Other code you modified in the mmcls folder.


def inference_model(model, img):
"""Inference image(s) with the classifier.

Args:
    model (nn.Module): The loaded classifier.
    img (str/ndarray): The image filename or loaded image.

Returns:
    result (dict): The classification results that contains
        `class_name`, `pred_label` and `pred_score`.
"""
cfg = model.cfg
device = next(model.parameters()).device  # model device
# build the data pipeline
if isinstance(img, str):
    if cfg.data.test.pipeline[0]['type'] != 'LoadImageFromFile':
        cfg.data.test.pipeline.insert(0, dict(type='LoadImageFromFile'))
    data = dict(img_info=dict(filename=img), img_prefix=None)
else:
    if cfg.data.test.pipeline[0]['type'] == 'LoadImageFromFile':
        cfg.data.test.pipeline.pop(0)
    data = dict(img=img)
test_pipeline = Compose(cfg.data.test.pipeline)
data = test_pipeline(data)
#print(f" data is container? {isinstance(data, DataContainer)}")
data = collate([data], samples_per_gpu=1)
if next(model.parameters()).is_cuda:
    # scatter to specified GPU
    data = scatter(data, [device])[0]

#print(data)
# forward the model
with torch.no_grad():
    scores = model(return_loss=False, **data)
    pred_score = np.max(scores, axis=1)[0]
    pred_label = np.argmax(scores, axis=1)[0]
    result = {'pred_label': pred_label, 'pred_score': float(pred_score)}
result['pred_class'] = model.CLASSES[result['pred_label']]
return result

def inference_model_array(model, img_array): """Inference image(s) with the classifier.

Args:
    model (nn.Module): The loaded classifier.
    img (str/ndarray): The image filename or loaded image.

Returns:
    result (dict): The classification results that contains
        `class_name`, `pred_label` and `pred_score`.
"""
cfg = model.cfg
#print(model.cfg)
device = next(model.parameters()).device  # model device
# build the data pipeline
if cfg.data.test.pipeline[0]['type'] == 'LoadImageFromFile':
    cfg.data.test.pipeline.pop(0)

test_pipeline = Compose(cfg.data.test.pipeline)
data_batch = []
for i in range(len(img_array)):
    data = dict(img=img_array[i])
    #print(data)
    data = test_pipeline(data)
    data = collate([data], samples_per_gpu=len(img_array))
    #print(data)
    data_batch.append(data)

#print(f" img_array = {len(img_array)}")
#print(f" data_batch = {len(data_batch)}")
#print(f" data is container? {isinstance(data, DataContainer)}")
#print(f" data_batch is container? {isinstance(data_batch[0], DataContainer)}")
#data = collate([data_batch], samples_per_gpu=len(img_array))
#print(f"data_collated = {data_batch[0]}")
#print(data.keys())
#print(f" data = {len(data)}")
if next(model.parameters()).is_cuda:
    # scatter to specified GPU
    data = scatter([data_batch], [device])[0][0]
#print(f"data_gpu = {len(data)}")
#print(f"data_gpu = {data}")

results = []

# forward the model
for i in range(len(data)):
    #print(data[i])
    with torch.no_grad():
        scores = model(return_loss=False, **data[i])
        pred_score = np.max(scores, axis=1)[0]
        pred_label = np.argmax(scores, axis=1)[0]
        result = {'pred_label': pred_label, 'pred_score': float(pred_score)}
        #print(result)
        results.append(result)
#print(results)

for i in range(len(results)):
    results[i]['pred_class'] = model.CLASSES[results[i]['pred_label']]

return results

mzr1996 commented 2 years ago

Let me confirm some things, you want to inference a series of images, right? What's the shape of your input image_array? Is it a list of arrays with shape (H, W, C), or a single image array with shape (N, C, H, W), etc.? Can you show me your entire process to use the inference_model_array?
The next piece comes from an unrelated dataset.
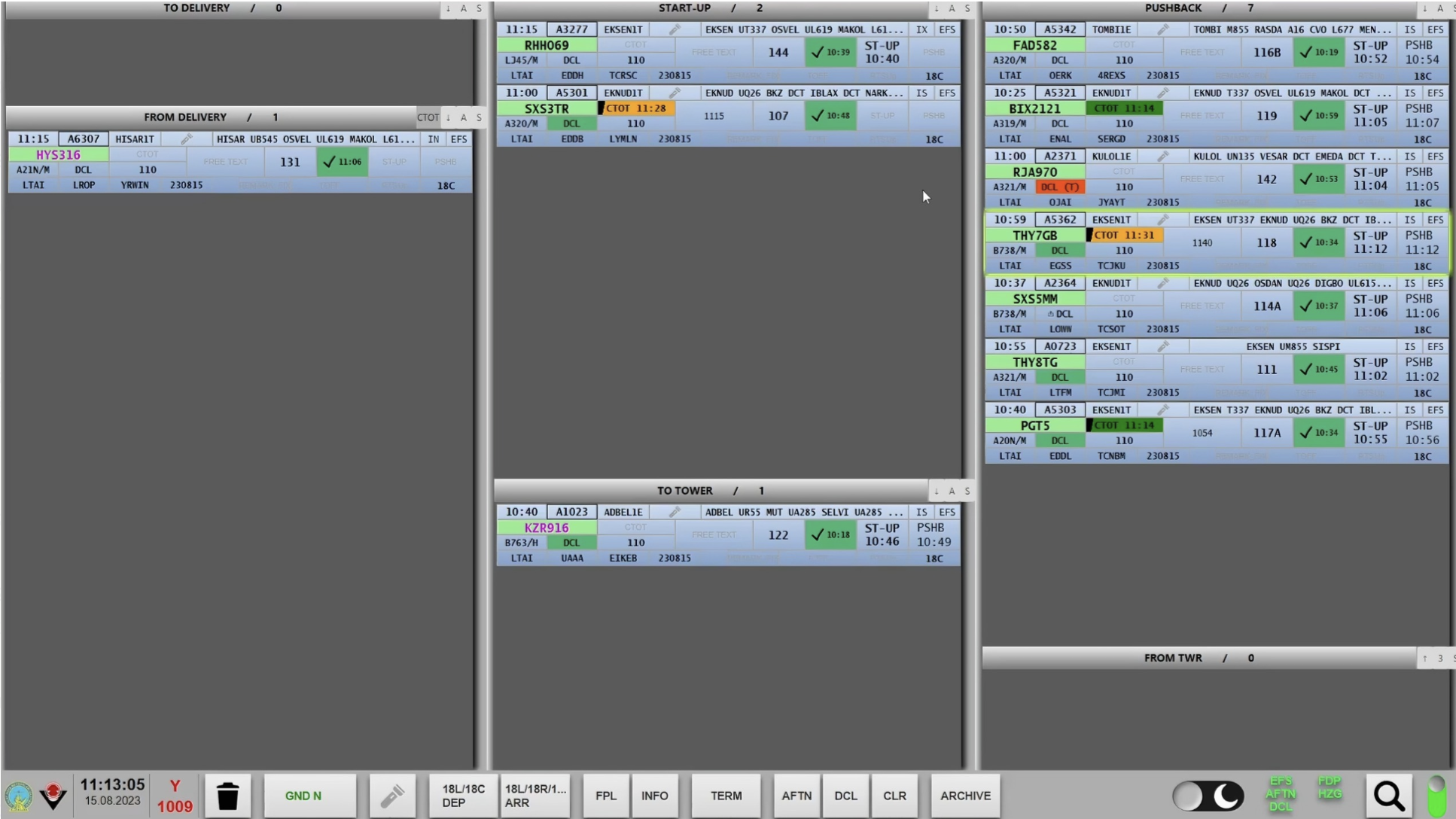Viewport: 1456px width, 819px height.
Task: Click the sort arrow in Start-Up header
Action: pyautogui.click(x=937, y=8)
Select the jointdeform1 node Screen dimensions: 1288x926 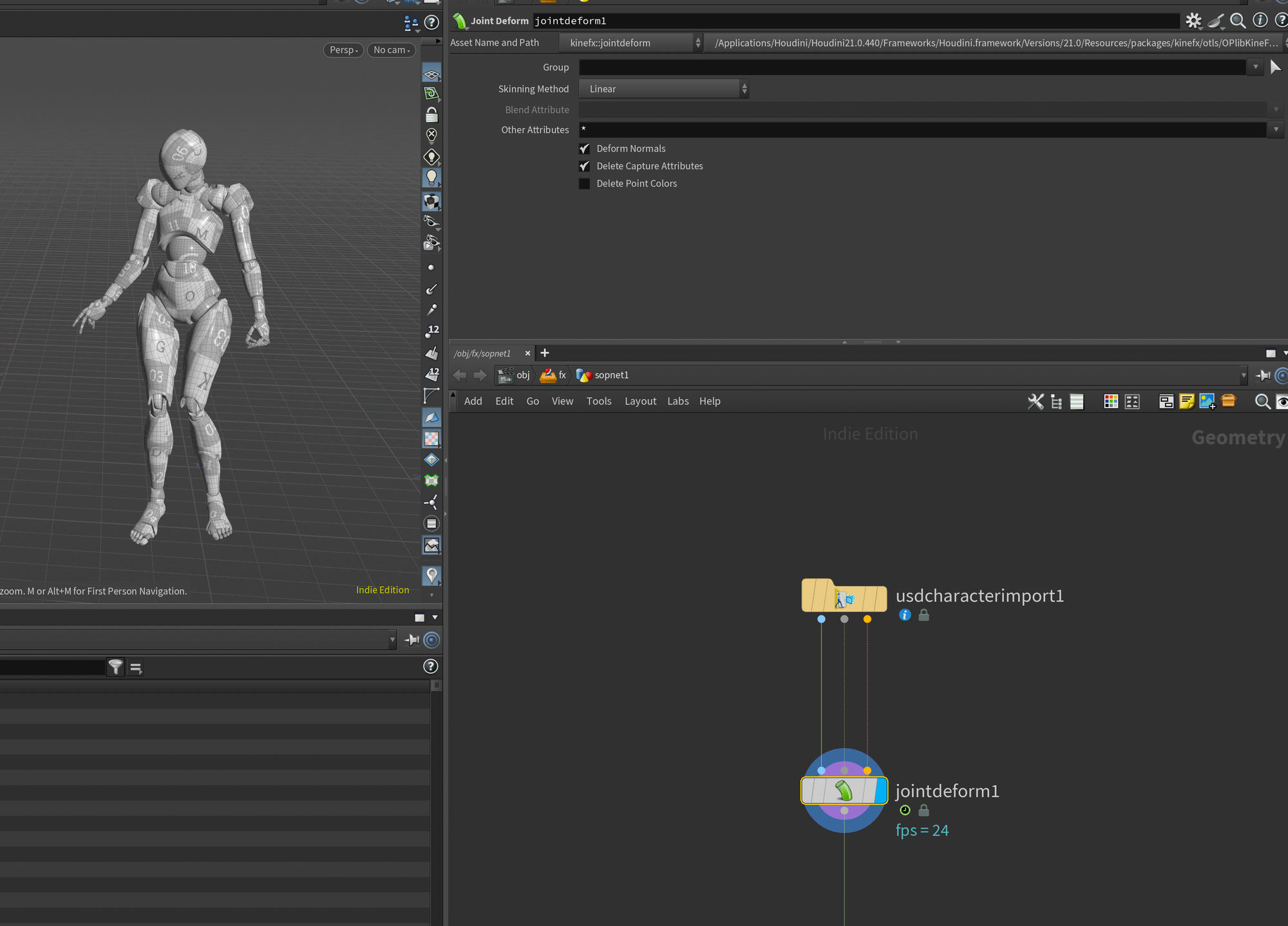[x=844, y=791]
gabrielpeixoto-cvai commented 2 years ago

@mzr1996

Thanks for the quick answer. For example the shape fo the image_array is [7, 300, 300, 3] => [N, H, W, C], I also experimented with lists like [N, H, W, C] but in list case, each image has different shape, so I assume that the pipeline will do the transformation before input in the network, right? if that is not possible I can reshape the images before appending to the list. This is the code I am experimenting with:

from mmcls.apis import inference_model, init_model, show_result_pyplot, inference_model_array
# Copyright (c) OpenMMLab. All rights reserved.
import asyncio
from argparse import ArgumentParser

from mmdet.apis import (async_inference_detector, inference_detector,
                        init_detector, show_result_pyplot)
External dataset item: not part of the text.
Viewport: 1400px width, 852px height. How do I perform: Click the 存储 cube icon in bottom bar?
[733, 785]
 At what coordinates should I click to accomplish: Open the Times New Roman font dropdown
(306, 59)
from camera_drivers import *
import cv2 as cv
import time
import numpy as np

detection_config = "/classification/model/path"
detection_checkpoint = "/detection/model/path"
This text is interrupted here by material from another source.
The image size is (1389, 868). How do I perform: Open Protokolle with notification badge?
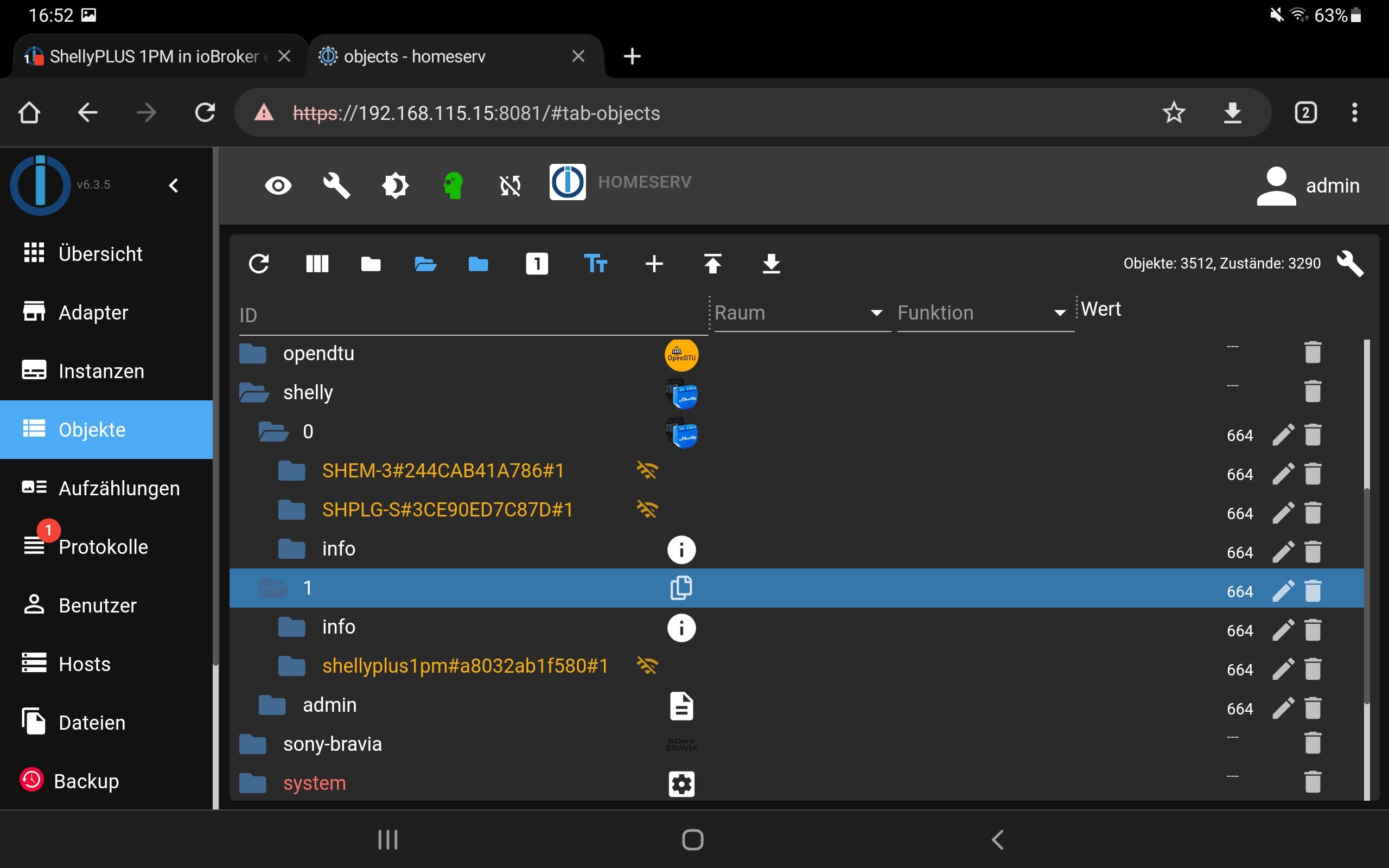pos(102,546)
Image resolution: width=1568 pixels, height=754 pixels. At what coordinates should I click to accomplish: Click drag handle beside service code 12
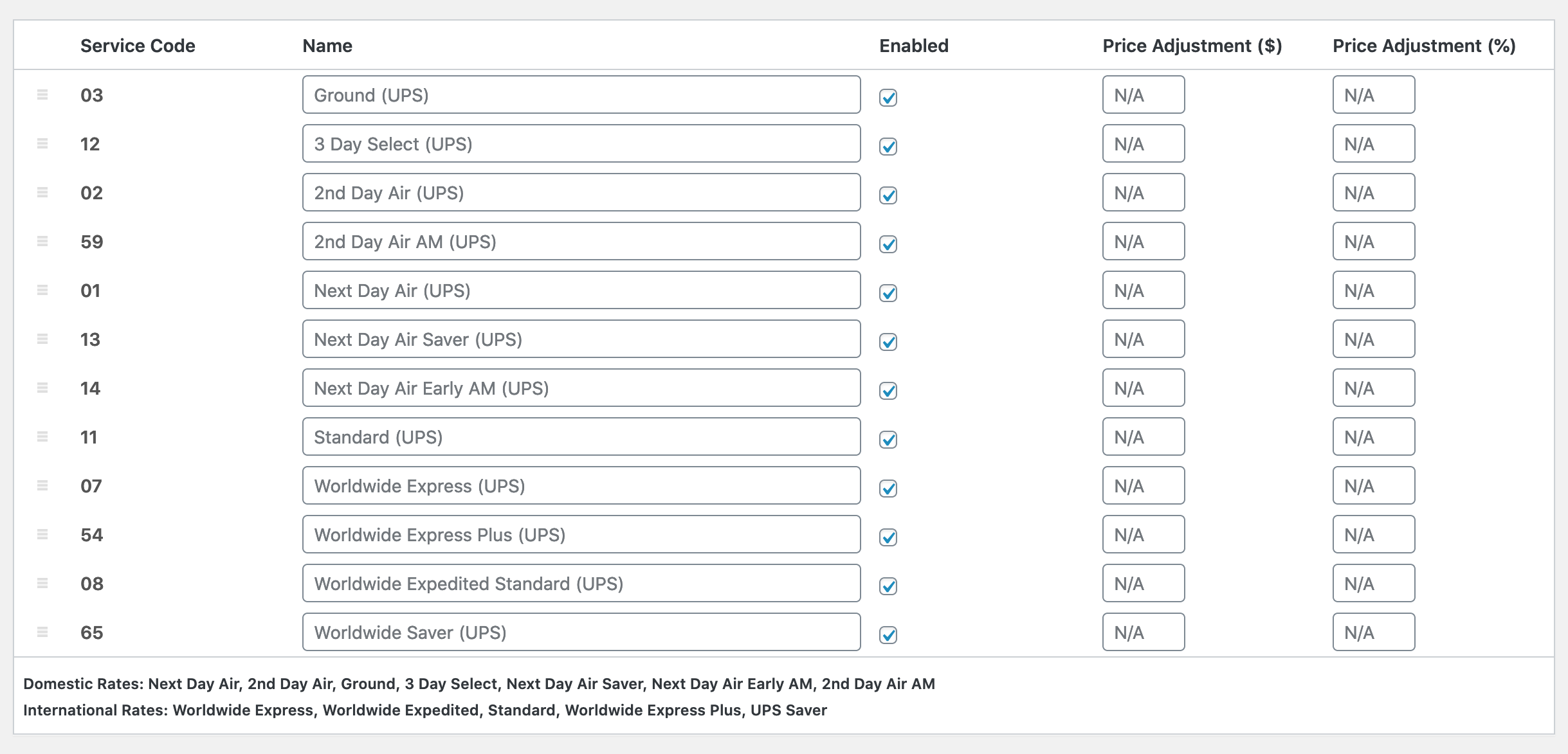click(x=42, y=143)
inference_config = "/classification/config/path"
inference_checkpoint = "/detection/config/path"
device = "cuda:0"

def make_result_image_cv2(img, result, labels):
    result_bboxes = result[0]
    width, height, channels = img.shape
    result_image = img.copy()

    # print(result_bboxes)
    i = 0
    for box in result_bboxes:
        # print(box)
        x_min = int(box[0])
        y_min = int(box[1])
        x_max = int(box[2])
        y_max = int(box[3])
        if labels[i] == 0:
            cv.rectangle(result_image,(x_min,y_min),(x_max, y_max),(0,255,0),3)
        else:
            cv.rectangle(result_image,(x_min,y_min),(x_max, y_max),(0,0,255),3)
        i += 1 

    return result_image

def crop_images_cv2(img, result):
    result_bboxes = result[0]
    width, height, channels = img.shape
    result_image = img.copy()

    images = []

    for box in result_bboxes:
        # print(box)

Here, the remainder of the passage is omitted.